Tuesday, June 9, 2009

Piles of Dirt

A few months ago I had a discussion with Steve about starting a veggie patch, which turned into a long debate about what I could and couldn't do and how none of my ideas would work. We took several trips to Bunnings to price up sleepers and metal plates and god knows what else to hold it all together Now I just wanted a regular, slightly built up veggie patch but Steve was determined to build something that would be around for the next 150 years and strong enough to house a powerful and extremely dangerous small animal should the need arise. What is it with engineers!! Well the final cost came out at about $300, so we thought we would do it in two halves and see how it went, so I moved my herbs out of their garden, which is where the veggie patch is going, and waited.............................................

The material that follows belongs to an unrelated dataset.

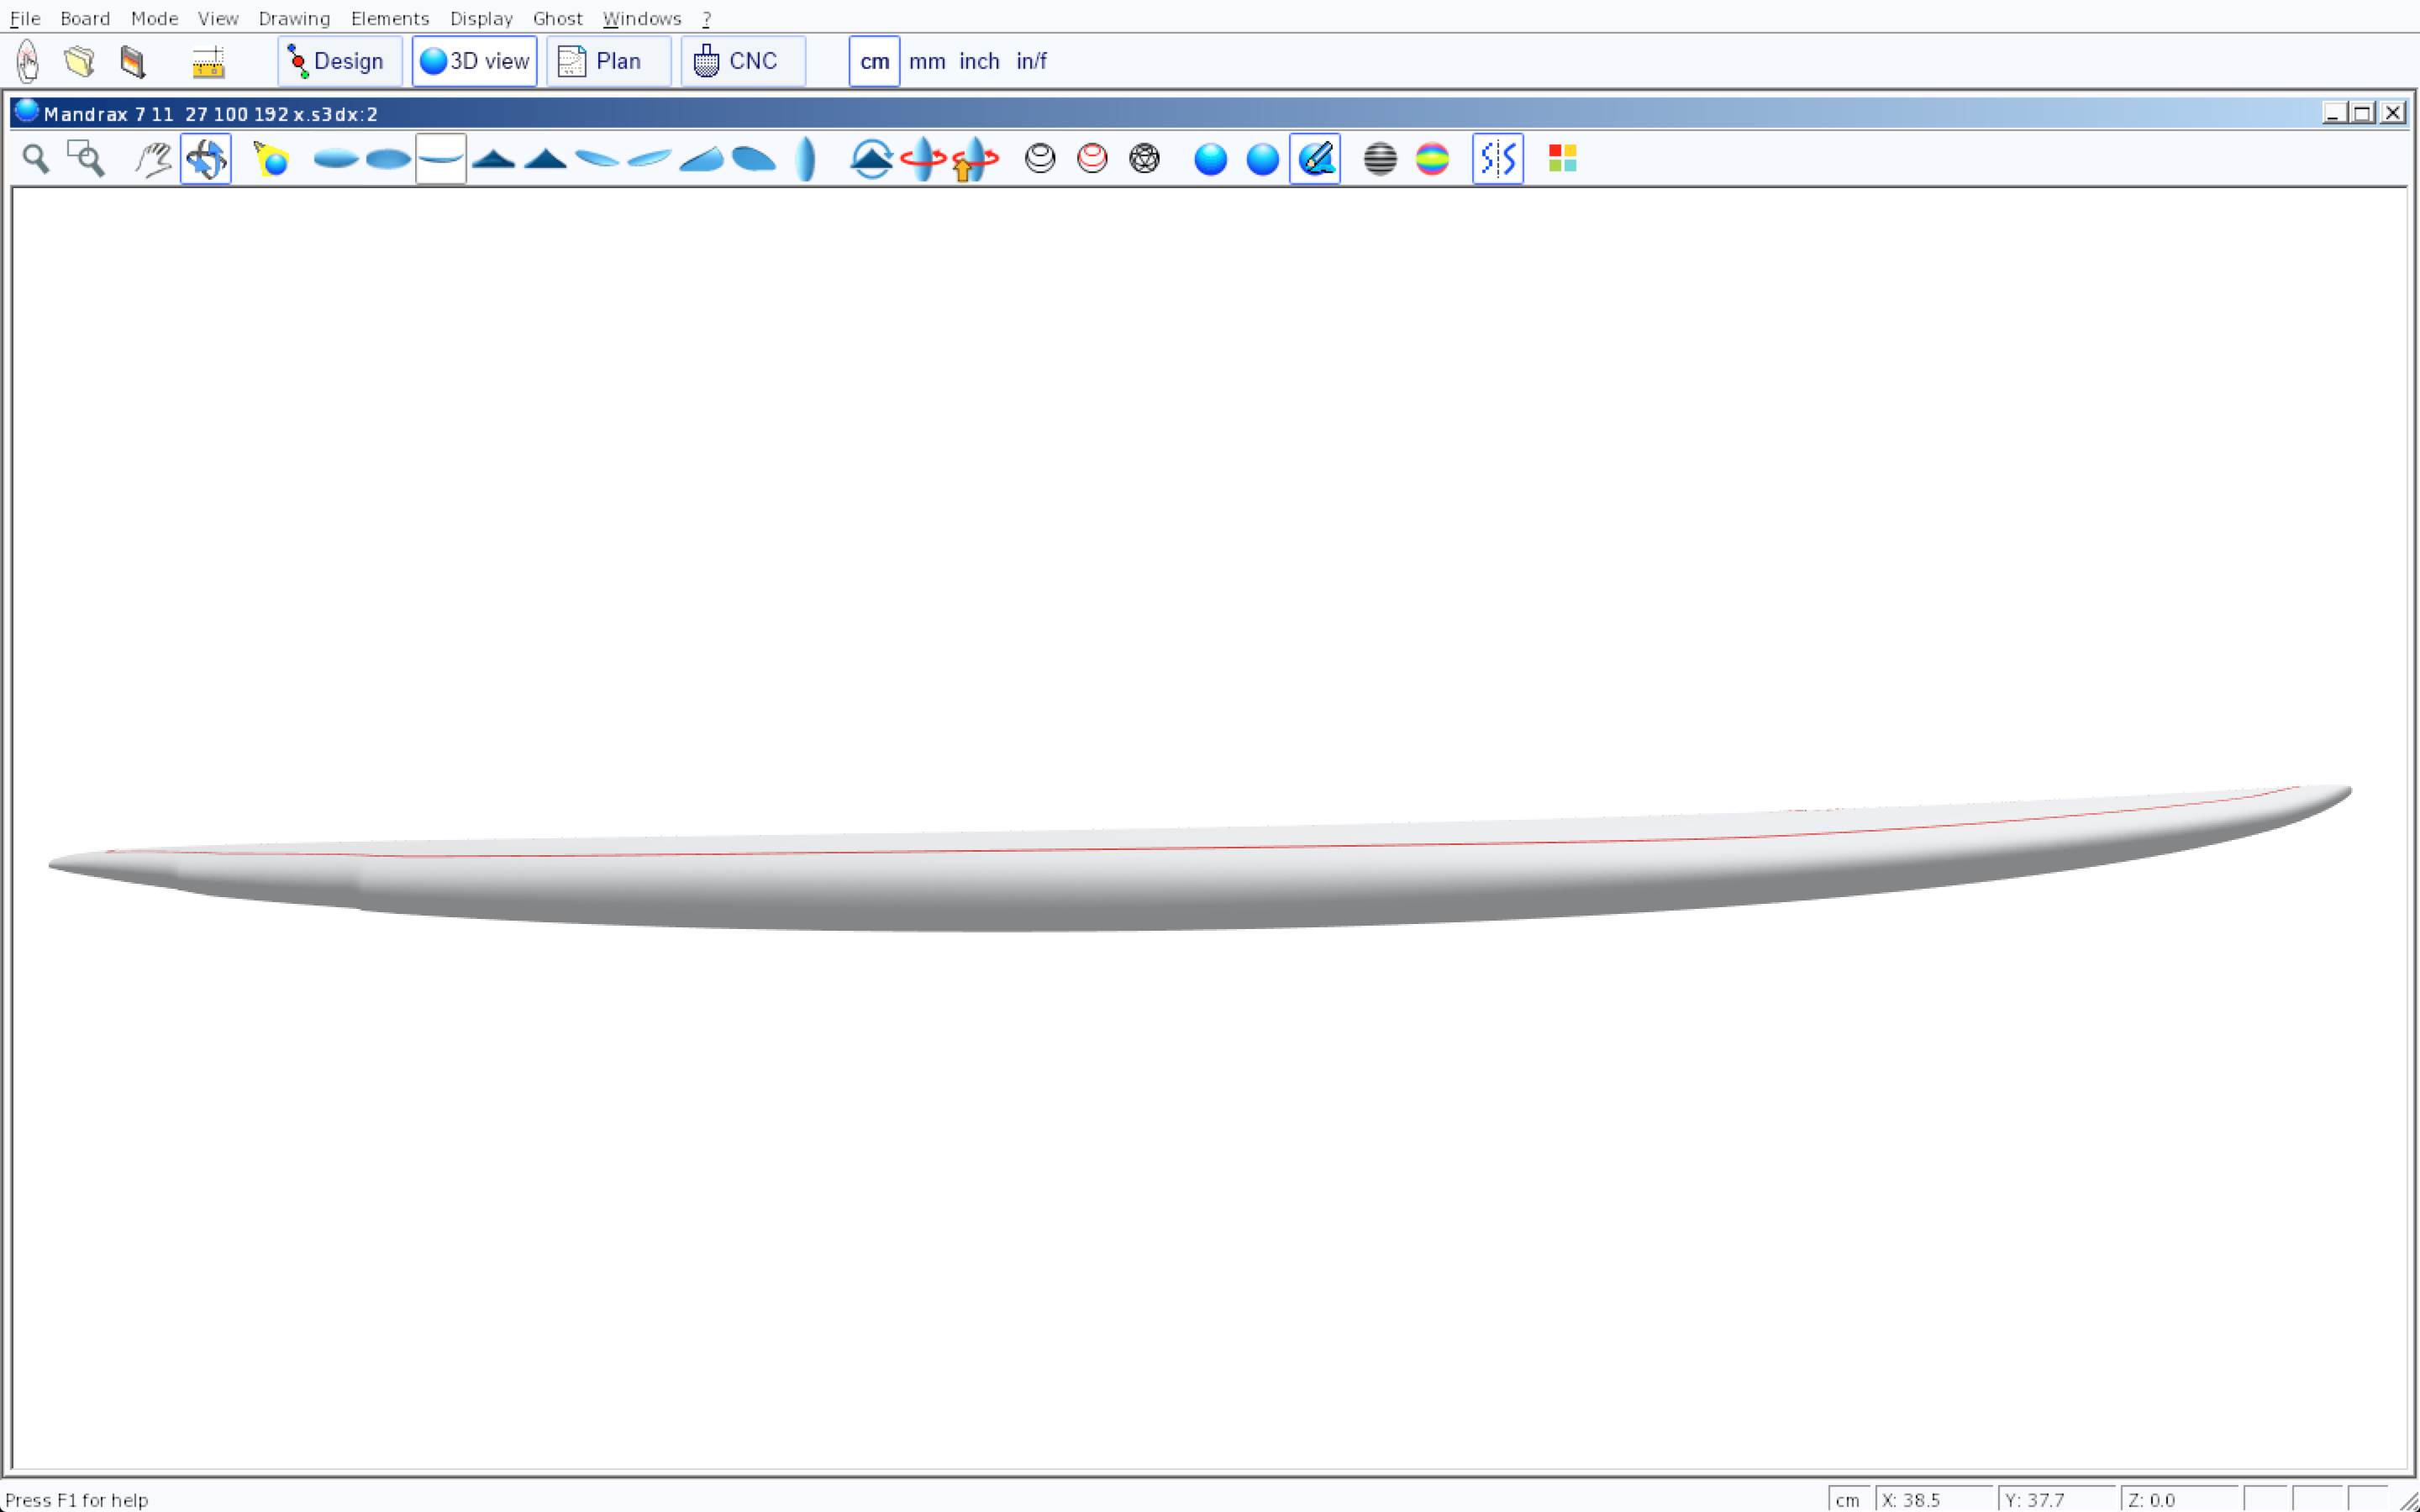
Task: Click the vertical board view icon
Action: click(x=805, y=159)
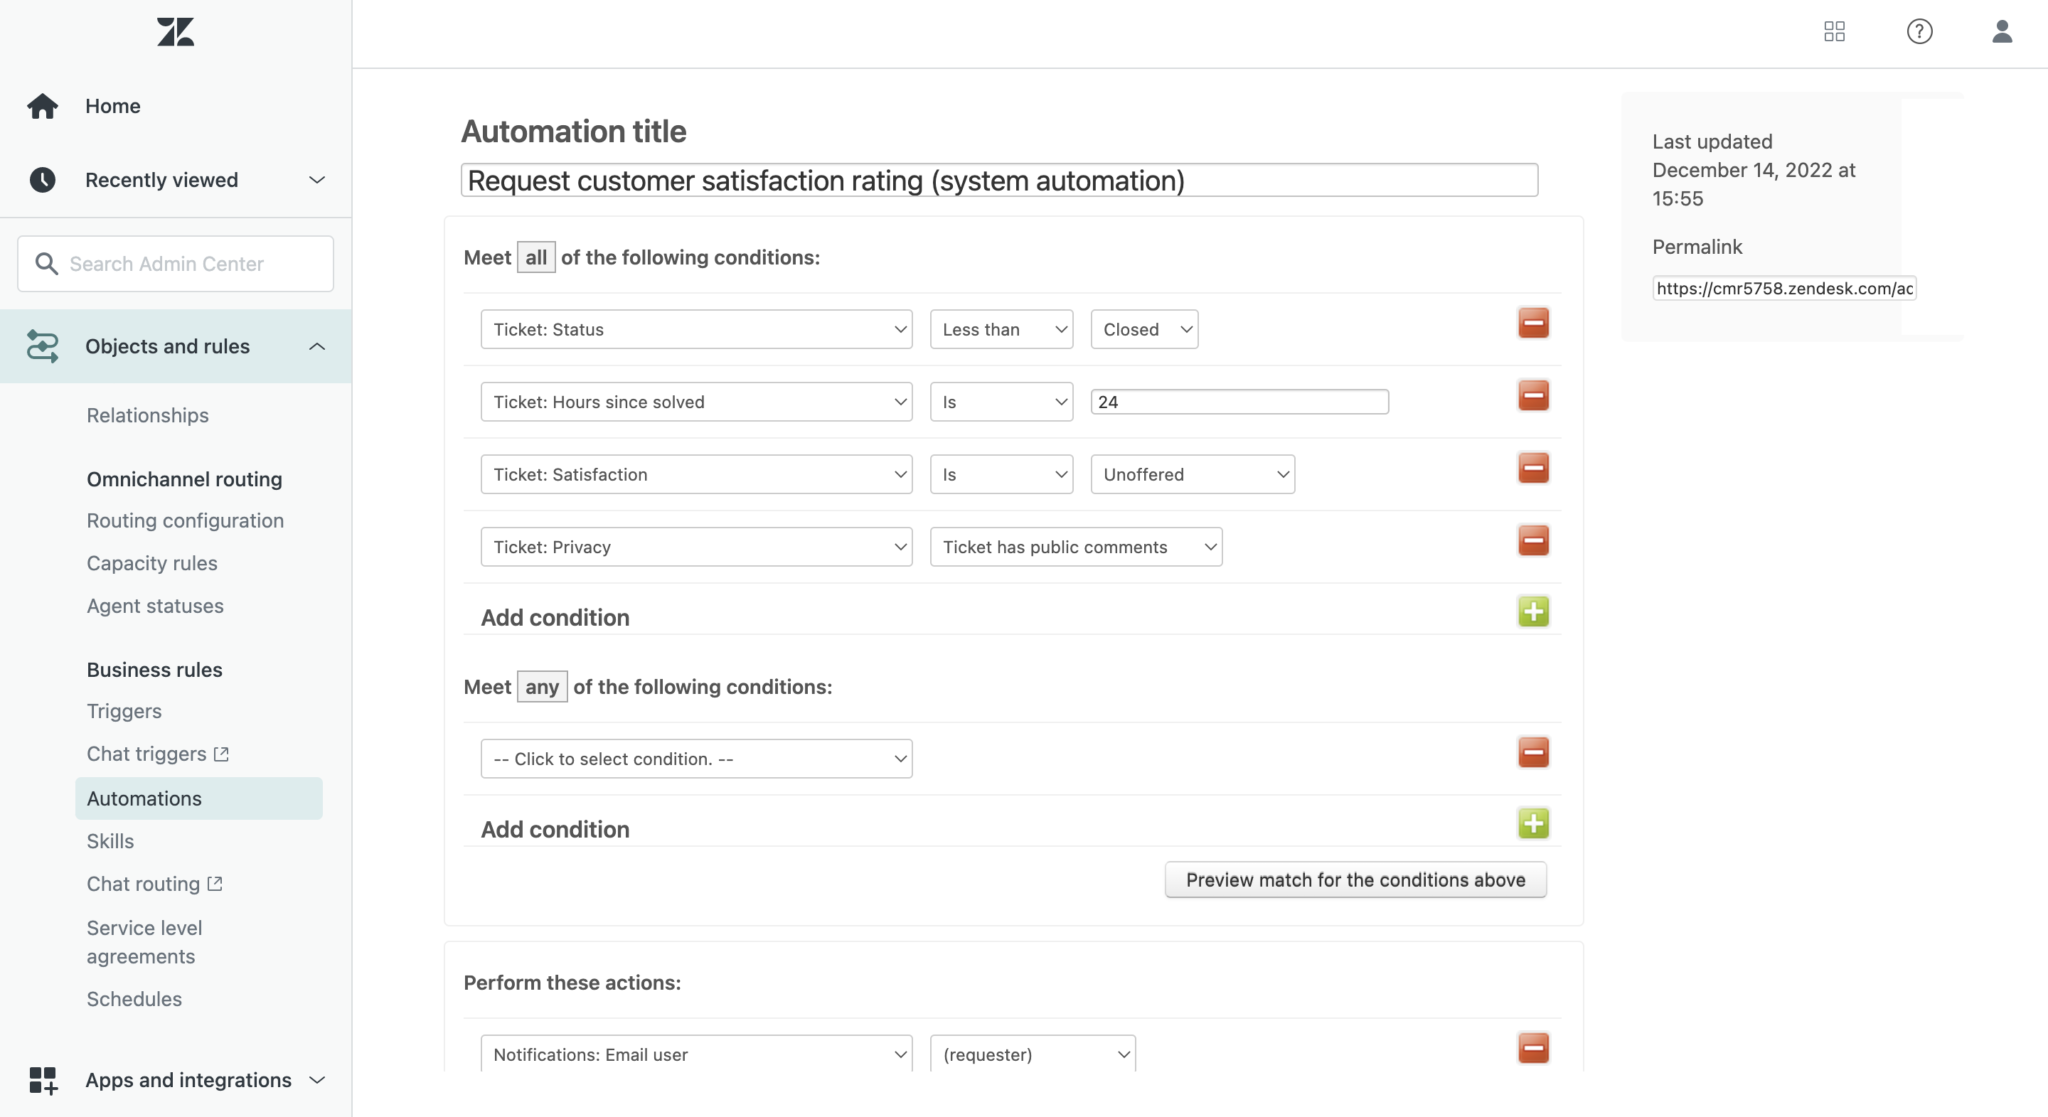
Task: Click the Objects and rules sidebar icon
Action: (x=43, y=346)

As you can see the herbs are well established - and I'm still waiting

This I took this morning of my now abandoned and neglected herb garden. What a sorry sight, so I took matters into my own hands and decided I would just make the garden half the height and twice as long and ta-dah a veggie garden. As soon as Steve was gone I got stuck into pulling weeds and tunnelling for those wretched roots of that horrible grass stuff that goes everywhere. Australian readers can probably tell me what it is, I just know it as a pain in the rear end. I'm not an early eater so by 9.30 I stopped for a much needed coffee and some toast and had got this far.

You can see now what I am aiming to do. I had to move my compost bin out of the way first so the compost is now on a tarp with I can drag around the garden until I'm ready to add it to the bed. The little tree that has grown up by that post will have to go, just one more job to make life a bit more difficult, and I have taken down half of the end wall.

Fortified with toast and honey, I thought about digging up the tall pole at the back and moving it to the "new end" of the garden, but as you can see, that mound of earth just kept growing and the concrete holding it in seemed to go on for ever, so I gave up on the idea. I thought the two poles might come in handy for growing tall things anyway.

By just after 12 I was stuffed and my back wasn't taking too kindly to all this digging and shifting. I need to get a couple of new end poles and some quick dry cement to hold them in. Then I have to find a way of holding the front poles together, my plans always have one major flaw and I think this might be it, but it is beginning to take shape.

Unlike someone I wont mention, I put away all the tools I had used and lined up the barrow and compost neatly against the wall ready for my next effort. The compost bin has a bit of a lean to it, but I think it will survive :)



Hey Tracy, when you're done do you wanna come back to Cornwall and have a go at mine? Seriously, I can see you've worked your socks off and made such a huge difference. What you gonna grow? Hope you are not aching too much? Love, Carolyn x

Anonymous said...

Steve and matt obviously went to the same school of 'over-engineering'. well done on the garden beds. and good luck with the veggie growing.